Prior authorization requirements now cover seven additional items, notably five orthotic codes and two pneumatic compression devices, which have historically exhibited high error rates—up to 79% for compression devices. The inclusion of these items is expected to slash unnecessary payments by 20%, translating into $32 million in annual savings for Medicare. For hospitals and outpatient facilities, especially those in the six states subject to the WISeR model, this translates into increased pre‑claim review workloads and the need for robust compliance infrastructure to avoid claim denials.

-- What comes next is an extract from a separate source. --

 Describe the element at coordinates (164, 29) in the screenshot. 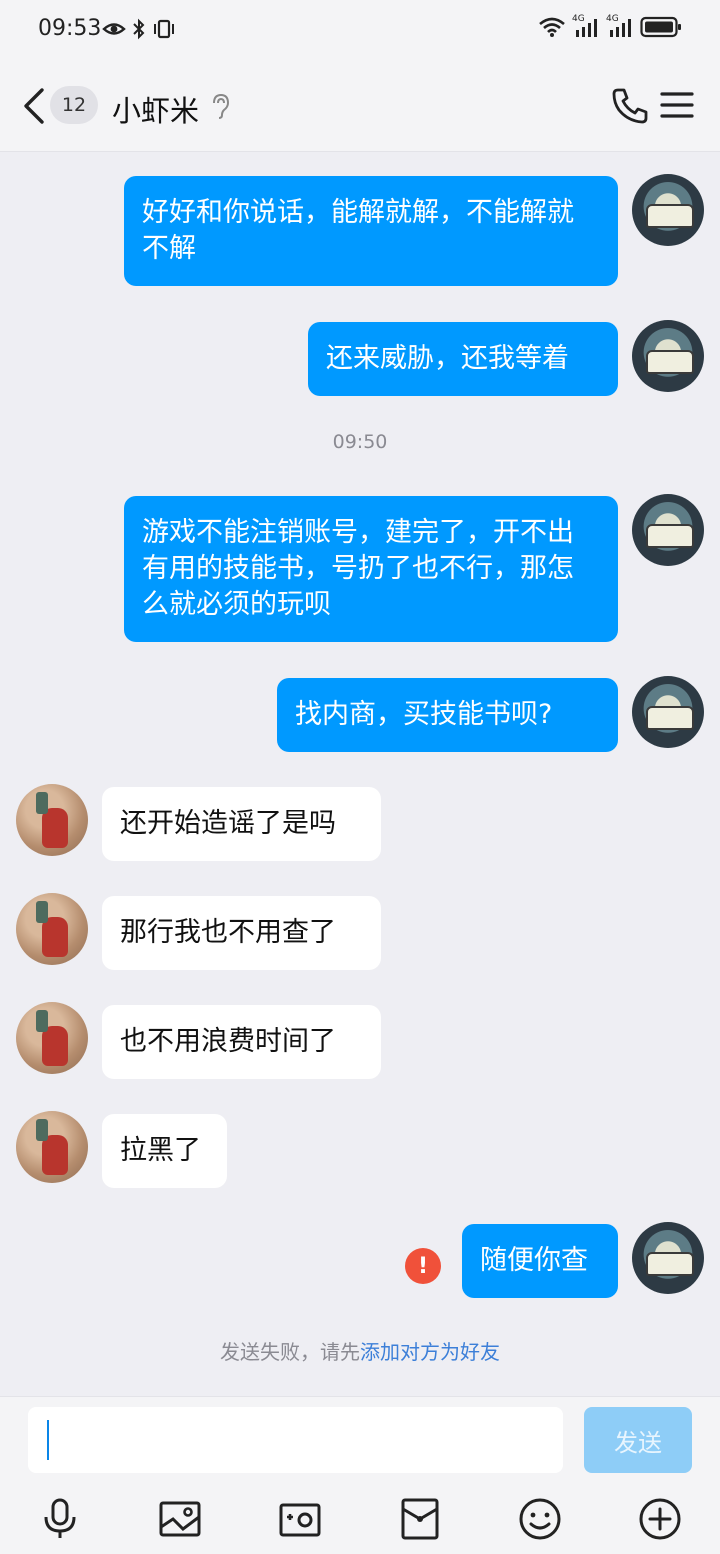

I see `vibrate-icon` at that location.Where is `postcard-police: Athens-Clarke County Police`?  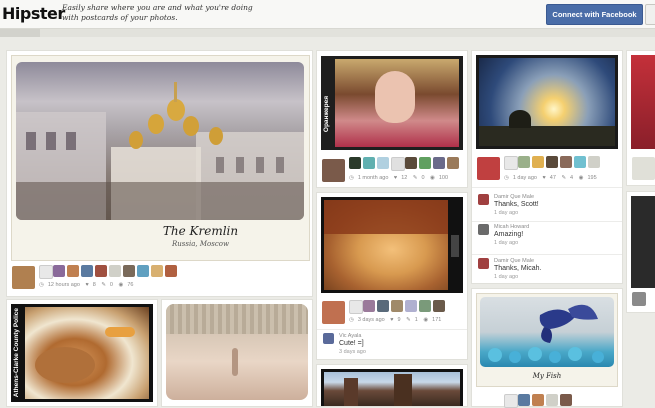 postcard-police: Athens-Clarke County Police is located at coordinates (82, 353).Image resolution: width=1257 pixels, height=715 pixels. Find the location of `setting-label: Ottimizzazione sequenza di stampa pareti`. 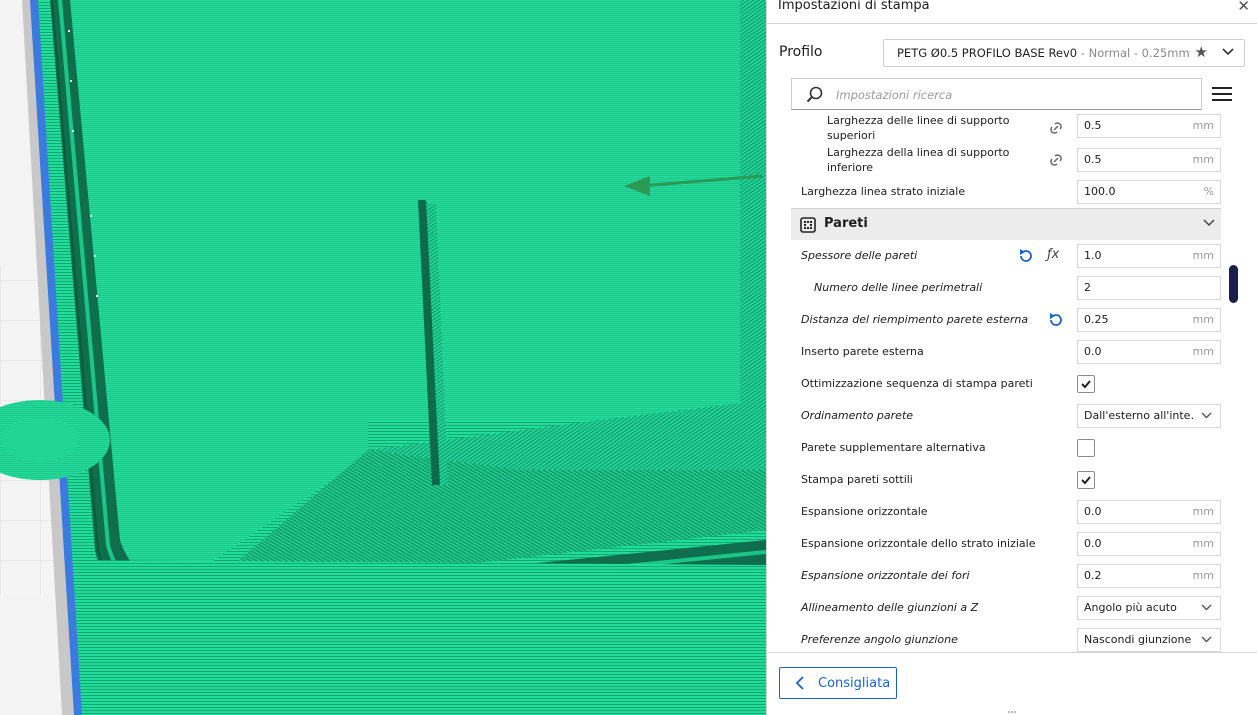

Beyond immediate financial implications, the expansion of the Master List with 18 new high‑risk HCPCS codes signals a proactive stance against emerging fraud patterns. Items such as wound dressings, glucose monitor supplies, and certain prosthetic components have shown unexplained price spikes and billing anomalies, prompting closer monitoring. Stakeholders must invest in advanced analytics and electronic health‑record integration to ensure documentation meets the heightened standards, thereby mitigating audit risk while continuing to deliver essential care to beneficiaries.